* Begin Listed entries *

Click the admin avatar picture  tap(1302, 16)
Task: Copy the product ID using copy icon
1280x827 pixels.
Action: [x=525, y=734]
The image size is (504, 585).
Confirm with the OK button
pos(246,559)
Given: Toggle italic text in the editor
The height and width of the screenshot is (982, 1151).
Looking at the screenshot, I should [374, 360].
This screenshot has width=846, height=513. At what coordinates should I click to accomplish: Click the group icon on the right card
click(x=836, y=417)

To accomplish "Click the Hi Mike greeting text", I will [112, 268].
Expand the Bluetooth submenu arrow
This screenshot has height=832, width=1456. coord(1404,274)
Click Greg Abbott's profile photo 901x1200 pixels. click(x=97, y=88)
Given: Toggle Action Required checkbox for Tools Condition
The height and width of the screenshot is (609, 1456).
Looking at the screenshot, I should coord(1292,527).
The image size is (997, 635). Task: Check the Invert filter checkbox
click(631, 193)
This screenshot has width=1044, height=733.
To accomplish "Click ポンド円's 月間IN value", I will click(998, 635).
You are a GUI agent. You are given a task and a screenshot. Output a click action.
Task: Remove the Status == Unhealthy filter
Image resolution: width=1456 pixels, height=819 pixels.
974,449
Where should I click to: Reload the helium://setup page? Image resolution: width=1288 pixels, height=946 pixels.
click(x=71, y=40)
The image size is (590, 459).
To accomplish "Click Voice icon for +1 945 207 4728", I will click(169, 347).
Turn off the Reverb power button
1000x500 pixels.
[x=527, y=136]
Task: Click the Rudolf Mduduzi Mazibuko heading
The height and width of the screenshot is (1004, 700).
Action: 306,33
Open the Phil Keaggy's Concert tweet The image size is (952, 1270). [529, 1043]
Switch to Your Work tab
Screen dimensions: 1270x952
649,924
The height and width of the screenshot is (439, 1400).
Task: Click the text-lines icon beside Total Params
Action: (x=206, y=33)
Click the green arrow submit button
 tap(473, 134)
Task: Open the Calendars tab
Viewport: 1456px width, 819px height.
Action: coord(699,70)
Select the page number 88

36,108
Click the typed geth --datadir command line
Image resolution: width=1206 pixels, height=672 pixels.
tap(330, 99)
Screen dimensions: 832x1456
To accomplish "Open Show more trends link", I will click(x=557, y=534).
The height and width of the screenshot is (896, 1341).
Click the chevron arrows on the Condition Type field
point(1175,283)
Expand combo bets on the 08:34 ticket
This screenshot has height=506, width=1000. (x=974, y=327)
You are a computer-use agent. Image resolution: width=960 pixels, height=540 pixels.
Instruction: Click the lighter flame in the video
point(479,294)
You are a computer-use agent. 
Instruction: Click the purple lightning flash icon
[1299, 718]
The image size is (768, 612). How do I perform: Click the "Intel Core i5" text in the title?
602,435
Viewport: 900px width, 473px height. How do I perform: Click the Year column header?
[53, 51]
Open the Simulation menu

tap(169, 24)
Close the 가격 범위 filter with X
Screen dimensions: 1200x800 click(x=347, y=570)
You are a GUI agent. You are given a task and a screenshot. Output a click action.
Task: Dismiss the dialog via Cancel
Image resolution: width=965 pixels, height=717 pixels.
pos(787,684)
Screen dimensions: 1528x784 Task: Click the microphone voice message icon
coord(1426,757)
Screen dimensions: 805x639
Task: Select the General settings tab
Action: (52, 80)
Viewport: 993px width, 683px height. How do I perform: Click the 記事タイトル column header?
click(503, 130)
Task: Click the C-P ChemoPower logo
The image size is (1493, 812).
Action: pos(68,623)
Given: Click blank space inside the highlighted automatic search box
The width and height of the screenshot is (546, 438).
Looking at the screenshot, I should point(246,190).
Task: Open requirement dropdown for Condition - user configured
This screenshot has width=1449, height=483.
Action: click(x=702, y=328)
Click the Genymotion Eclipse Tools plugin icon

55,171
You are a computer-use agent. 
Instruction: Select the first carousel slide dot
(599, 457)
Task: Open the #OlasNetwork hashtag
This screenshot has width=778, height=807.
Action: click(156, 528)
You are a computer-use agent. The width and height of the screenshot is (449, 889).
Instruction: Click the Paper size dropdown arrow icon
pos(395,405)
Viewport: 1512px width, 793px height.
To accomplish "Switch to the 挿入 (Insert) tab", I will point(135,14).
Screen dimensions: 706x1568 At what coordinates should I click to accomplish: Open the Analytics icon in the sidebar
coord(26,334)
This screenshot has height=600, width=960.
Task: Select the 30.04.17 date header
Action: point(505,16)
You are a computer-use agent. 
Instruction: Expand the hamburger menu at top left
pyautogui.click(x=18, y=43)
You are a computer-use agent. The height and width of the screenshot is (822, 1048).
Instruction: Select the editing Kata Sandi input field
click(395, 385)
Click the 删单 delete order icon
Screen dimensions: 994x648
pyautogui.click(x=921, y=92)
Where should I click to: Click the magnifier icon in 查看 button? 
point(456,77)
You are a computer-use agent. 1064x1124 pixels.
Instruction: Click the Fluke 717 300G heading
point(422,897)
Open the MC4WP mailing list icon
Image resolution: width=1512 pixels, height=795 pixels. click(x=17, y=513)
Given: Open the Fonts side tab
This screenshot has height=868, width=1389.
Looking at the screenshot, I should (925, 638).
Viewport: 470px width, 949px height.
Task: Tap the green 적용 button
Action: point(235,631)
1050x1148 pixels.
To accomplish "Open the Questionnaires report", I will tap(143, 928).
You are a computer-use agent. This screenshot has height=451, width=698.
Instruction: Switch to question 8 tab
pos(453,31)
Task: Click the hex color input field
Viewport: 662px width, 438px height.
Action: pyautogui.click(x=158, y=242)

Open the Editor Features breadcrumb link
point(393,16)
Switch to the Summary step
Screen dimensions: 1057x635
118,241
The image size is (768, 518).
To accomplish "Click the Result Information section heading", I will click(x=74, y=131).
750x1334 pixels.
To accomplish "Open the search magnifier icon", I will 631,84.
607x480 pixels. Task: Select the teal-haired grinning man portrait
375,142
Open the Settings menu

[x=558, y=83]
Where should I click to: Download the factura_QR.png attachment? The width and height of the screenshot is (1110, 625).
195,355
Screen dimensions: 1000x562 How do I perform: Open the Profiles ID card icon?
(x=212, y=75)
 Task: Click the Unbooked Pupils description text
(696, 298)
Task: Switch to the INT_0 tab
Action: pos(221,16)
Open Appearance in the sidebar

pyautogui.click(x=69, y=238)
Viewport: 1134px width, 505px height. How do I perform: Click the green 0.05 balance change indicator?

* End Listed entries *

| Work instructions |
Arrange every line of the material above as a Markdown table with two columns, n for the row number and Line for the line itself, leaving out the blank lines.

| Solution to this problem |
| n | Line |
|---|---|
| 1 | Click the admin avatar picture  tap(1302, 16) |
| 2 | Task: Copy the product ID using copy icon |
| 3 | 1280x827 pixels. |
| 4 | Action: [x=525, y=734] |
| 5 | The image size is (504, 585). |
| 6 | Confirm with the OK button |
| 7 | pos(246,559) |
| 8 | Given: Toggle italic text in the editor |
| 9 | The height and width of the screenshot is (982, 1151). |
| 10 | Looking at the screenshot, I should [374, 360]. |
| 11 | This screenshot has width=846, height=513. At what coordinates should I click to accomplish: Click the group icon on the right card |
| 12 | click(x=836, y=417) |
| 13 | To accomplish "Click the Hi Mike greeting text", I will [112, 268]. |
| 14 | Expand the Bluetooth submenu arrow |
| 15 | This screenshot has height=832, width=1456. coord(1404,274) |
| 16 | Click Greg Abbott's profile photo 901x1200 pixels. click(x=97, y=88) |
| 17 | Given: Toggle Action Required checkbox for Tools Condition |
| 18 | The height and width of the screenshot is (609, 1456). |
| 19 | Looking at the screenshot, I should coord(1292,527). |
| 20 | The image size is (997, 635). Task: Check the Invert filter checkbox |
| 21 | click(631, 193) |
| 22 | This screenshot has width=1044, height=733. |
| 23 | To accomplish "Click ポンド円's 月間IN value", I will click(998, 635). |
| 24 | You are a GUI agent. You are given a task and a screenshot. Output a click action. |
| 25 | Task: Remove the Status == Unhealthy filter |
| 26 | Image resolution: width=1456 pixels, height=819 pixels. |
| 27 | 974,449 |
| 28 | Where should I click to: Reload the helium://setup page? Image resolution: width=1288 pixels, height=946 pixels. |
| 29 | click(x=71, y=40) |
| 30 | The image size is (590, 459). |
| 31 | To accomplish "Click Voice icon for +1 945 207 4728", I will click(169, 347). |
| 32 | Turn off the Reverb power button |
| 33 | 1000x500 pixels. |
| 34 | [x=527, y=136] |
| 35 | Task: Click the Rudolf Mduduzi Mazibuko heading |
| 36 | The height and width of the screenshot is (1004, 700). |
| 37 | Action: 306,33 |
| 38 | Open the Phil Keaggy's Concert tweet The image size is (952, 1270). [529, 1043] |
| 39 | Switch to Your Work tab |
| 40 | Screen dimensions: 1270x952 |
| 41 | 649,924 |
| 42 | The height and width of the screenshot is (439, 1400). |
| 43 | Task: Click the text-lines icon beside Total Params |
| 44 | Action: (x=206, y=33) |
| 45 | Click the green arrow submit button |
| 46 |  tap(473, 134) |
| 47 | Task: Open the Calendars tab |
| 48 | Viewport: 1456px width, 819px height. |
| 49 | Action: coord(699,70) |
| 50 | Select the page number 88 |
| 51 | 36,108 |
| 52 | Click the typed geth --datadir command line |
| 53 | Image resolution: width=1206 pixels, height=672 pixels. |
| 54 | tap(330, 99) |
| 55 | Screen dimensions: 832x1456 |
| 56 | To accomplish "Open Show more trends link", I will click(x=557, y=534). |
| 57 | The height and width of the screenshot is (896, 1341). |
| 58 | Click the chevron arrows on the Condition Type field |
| 59 | point(1175,283) |
| 60 | Expand combo bets on the 08:34 ticket |
| 61 | This screenshot has height=506, width=1000. (x=974, y=327) |
| 62 | You are a computer-use agent. Image resolution: width=960 pixels, height=540 pixels. |
| 63 | Instruction: Click the lighter flame in the video |
| 64 | point(479,294) |
| 65 | You are a computer-use agent.  |
| 66 | Instruction: Click the purple lightning flash icon |
| 67 | [1299, 718] |
| 68 | The image size is (768, 612). How do I perform: Click the "Intel Core i5" text in the title? |
| 69 | 602,435 |
| 70 | Viewport: 900px width, 473px height. How do I perform: Click the Year column header? |
| 71 | [53, 51] |
| 72 | Open the Simulation menu |
| 73 | tap(169, 24) |
| 74 | Close the 가격 범위 filter with X |
| 75 | Screen dimensions: 1200x800 click(x=347, y=570) |
| 76 | You are a GUI agent. You are given a task and a screenshot. Output a click action. |
| 77 | Task: Dismiss the dialog via Cancel |
| 78 | Image resolution: width=965 pixels, height=717 pixels. |
| 79 | pos(787,684) |
| 80 | Screen dimensions: 1528x784 Task: Click the microphone voice message icon |
| 81 | coord(1426,757) |
| 82 | Screen dimensions: 805x639 |
| 83 | Task: Select the General settings tab |
| 84 | Action: (52, 80) |
| 85 | Viewport: 993px width, 683px height. How do I perform: Click the 記事タイトル column header? |
| 86 | click(503, 130) |
| 87 | Task: Click the C-P ChemoPower logo |
| 88 | The image size is (1493, 812). |
| 89 | Action: pos(68,623) |
| 90 | Given: Click blank space inside the highlighted automatic search box |
| 91 | The width and height of the screenshot is (546, 438). |
| 92 | Looking at the screenshot, I should point(246,190). |
| 93 | Task: Open requirement dropdown for Condition - user configured |
| 94 | This screenshot has width=1449, height=483. |
| 95 | Action: click(x=702, y=328) |
| 96 | Click the Genymotion Eclipse Tools plugin icon |
| 97 | 55,171 |
| 98 | You are a computer-use agent.  |
| 99 | Instruction: Select the first carousel slide dot |
| 100 | (599, 457) |
| 101 | Task: Open the #OlasNetwork hashtag |
| 102 | This screenshot has width=778, height=807. |
| 103 | Action: click(156, 528) |
| 104 | You are a computer-use agent. The width and height of the screenshot is (449, 889). |
| 105 | Instruction: Click the Paper size dropdown arrow icon |
| 106 | pos(395,405) |
| 107 | Viewport: 1512px width, 793px height. |
| 108 | To accomplish "Switch to the 挿入 (Insert) tab", I will point(135,14). |
| 109 | Screen dimensions: 706x1568 At what coordinates should I click to accomplish: Open the Analytics icon in the sidebar |
| 110 | coord(26,334) |
| 111 | This screenshot has height=600, width=960. |
| 112 | Task: Select the 30.04.17 date header |
| 113 | Action: point(505,16) |
| 114 | You are a computer-use agent.  |
| 115 | Instruction: Expand the hamburger menu at top left |
| 116 | pyautogui.click(x=18, y=43) |
| 117 | You are a computer-use agent. The height and width of the screenshot is (822, 1048). |
| 118 | Instruction: Select the editing Kata Sandi input field |
| 119 | click(395, 385) |
| 120 | Click the 删单 delete order icon |
| 121 | Screen dimensions: 994x648 |
| 122 | pyautogui.click(x=921, y=92) |
| 123 | Where should I click to: Click the magnifier icon in 查看 button?  |
| 124 | point(456,77) |
| 125 | You are a computer-use agent. 1064x1124 pixels. |
| 126 | Instruction: Click the Fluke 717 300G heading |
| 127 | point(422,897) |
| 128 | Open the MC4WP mailing list icon |
| 129 | Image resolution: width=1512 pixels, height=795 pixels. click(x=17, y=513) |
| 130 | Given: Open the Fonts side tab |
| 131 | This screenshot has height=868, width=1389. |
| 132 | Looking at the screenshot, I should (925, 638). |
| 133 | Viewport: 470px width, 949px height. |
| 134 | Task: Tap the green 적용 button |
| 135 | Action: point(235,631) |
| 136 | 1050x1148 pixels. |
| 137 | To accomplish "Open the Questionnaires report", I will tap(143, 928). |
| 138 | You are a computer-use agent. This screenshot has height=451, width=698. |
| 139 | Instruction: Switch to question 8 tab |
| 140 | pos(453,31) |
| 141 | Task: Click the hex color input field |
| 142 | Viewport: 662px width, 438px height. |
| 143 | Action: pyautogui.click(x=158, y=242) |
| 144 | Open the Editor Features breadcrumb link |
| 145 | point(393,16) |
| 146 | Switch to the Summary step |
| 147 | Screen dimensions: 1057x635 |
| 148 | 118,241 |
| 149 | The image size is (768, 518). |
| 150 | To accomplish "Click the Result Information section heading", I will click(x=74, y=131). |
| 151 | 750x1334 pixels. |
| 152 | To accomplish "Open the search magnifier icon", I will 631,84. |
| 153 | 607x480 pixels. Task: Select the teal-haired grinning man portrait |
| 154 | 375,142 |
| 155 | Open the Settings menu |
| 156 | [x=558, y=83] |
| 157 | Where should I click to: Download the factura_QR.png attachment? The width and height of the screenshot is (1110, 625). |
| 158 | 195,355 |
| 159 | Screen dimensions: 1000x562 How do I perform: Open the Profiles ID card icon? |
| 160 | (x=212, y=75) |
| 161 |  Task: Click the Unbooked Pupils description text |
| 162 | (696, 298) |
| 163 | Task: Switch to the INT_0 tab |
| 164 | Action: pos(221,16) |
| 165 | Open Appearance in the sidebar |
| 166 | pyautogui.click(x=69, y=238) |
| 167 | Viewport: 1134px width, 505px height. How do I perform: Click the green 0.05 balance change indicator? |